WHAT YOU HAVE TO DO » Of all the lines in the entries, how many carry the word "Given"? The reply is that number and no more.

━━━━━ RECORDS FOR THE TASK

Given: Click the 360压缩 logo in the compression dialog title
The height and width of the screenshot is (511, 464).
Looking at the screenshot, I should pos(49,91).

━━━━━━━━━━
━━━━━ RECORDS FOR THE TASK

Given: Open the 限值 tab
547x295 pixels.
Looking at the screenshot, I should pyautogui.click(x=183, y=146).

━━━━━━━━━━

SOLUTION FOR THIS TASK » 2